What to work on ▸
The whole of the data is to be duplicated precisely.

-- Record excerpts follows --

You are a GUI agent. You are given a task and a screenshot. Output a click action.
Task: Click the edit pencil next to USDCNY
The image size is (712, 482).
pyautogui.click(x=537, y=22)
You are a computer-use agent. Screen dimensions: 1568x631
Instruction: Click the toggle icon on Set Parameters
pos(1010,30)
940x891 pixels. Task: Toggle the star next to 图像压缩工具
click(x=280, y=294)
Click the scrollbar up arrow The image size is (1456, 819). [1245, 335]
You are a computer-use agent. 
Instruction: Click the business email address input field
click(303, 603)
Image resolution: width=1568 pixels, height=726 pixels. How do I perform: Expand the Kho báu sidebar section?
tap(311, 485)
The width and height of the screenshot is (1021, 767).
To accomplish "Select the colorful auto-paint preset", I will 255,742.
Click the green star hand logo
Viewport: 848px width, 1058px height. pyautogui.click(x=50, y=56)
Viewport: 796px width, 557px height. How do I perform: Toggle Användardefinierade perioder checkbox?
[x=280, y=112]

-- Record excerpts concluded --

Response to this exercise ▸
You are a GUI agent. You are given a task and a screenshot. Output a click action.
Task: Click the edit pencil next to USDCNY
The image size is (712, 482).
pyautogui.click(x=537, y=22)
You are a computer-use agent. Screen dimensions: 1568x631
Instruction: Click the toggle icon on Set Parameters
pos(1010,30)
940x891 pixels. Task: Toggle the star next to 图像压缩工具
click(x=280, y=294)
Click the scrollbar up arrow The image size is (1456, 819). [1245, 335]
You are a computer-use agent. 
Instruction: Click the business email address input field
click(303, 603)
Image resolution: width=1568 pixels, height=726 pixels. How do I perform: Expand the Kho báu sidebar section?
tap(311, 485)
The width and height of the screenshot is (1021, 767).
To accomplish "Select the colorful auto-paint preset", I will 255,742.
Click the green star hand logo
Viewport: 848px width, 1058px height. pyautogui.click(x=50, y=56)
Viewport: 796px width, 557px height. How do I perform: Toggle Användardefinierade perioder checkbox?
[x=280, y=112]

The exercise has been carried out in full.